Request: Pull out each line of the material that contains the word "resolution".

####################

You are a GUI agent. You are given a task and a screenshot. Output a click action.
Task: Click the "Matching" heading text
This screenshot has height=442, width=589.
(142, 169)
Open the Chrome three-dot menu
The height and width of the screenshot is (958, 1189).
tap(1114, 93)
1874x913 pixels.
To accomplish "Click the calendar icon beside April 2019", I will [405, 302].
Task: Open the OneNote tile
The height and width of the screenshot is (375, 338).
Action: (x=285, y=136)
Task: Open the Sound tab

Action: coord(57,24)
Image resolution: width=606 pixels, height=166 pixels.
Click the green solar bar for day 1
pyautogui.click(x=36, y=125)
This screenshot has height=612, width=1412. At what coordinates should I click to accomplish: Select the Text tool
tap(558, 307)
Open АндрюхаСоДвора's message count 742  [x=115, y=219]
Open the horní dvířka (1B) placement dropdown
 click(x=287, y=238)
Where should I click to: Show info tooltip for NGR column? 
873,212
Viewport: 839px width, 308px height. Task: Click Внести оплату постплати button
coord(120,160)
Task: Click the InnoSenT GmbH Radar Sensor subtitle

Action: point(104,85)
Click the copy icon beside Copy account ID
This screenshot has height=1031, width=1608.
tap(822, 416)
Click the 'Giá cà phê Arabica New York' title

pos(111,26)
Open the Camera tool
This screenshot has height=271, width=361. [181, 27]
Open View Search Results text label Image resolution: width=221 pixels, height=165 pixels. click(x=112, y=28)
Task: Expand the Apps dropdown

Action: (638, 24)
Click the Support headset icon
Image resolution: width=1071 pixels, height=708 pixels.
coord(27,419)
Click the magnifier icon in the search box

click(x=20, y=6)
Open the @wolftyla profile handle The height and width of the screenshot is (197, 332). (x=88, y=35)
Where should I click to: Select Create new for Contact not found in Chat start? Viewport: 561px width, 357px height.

####################

Response to the exercise:
Image resolution: width=606 pixels, height=166 pixels.
Open View Search Results text label Image resolution: width=221 pixels, height=165 pixels. click(x=112, y=28)
Image resolution: width=1071 pixels, height=708 pixels.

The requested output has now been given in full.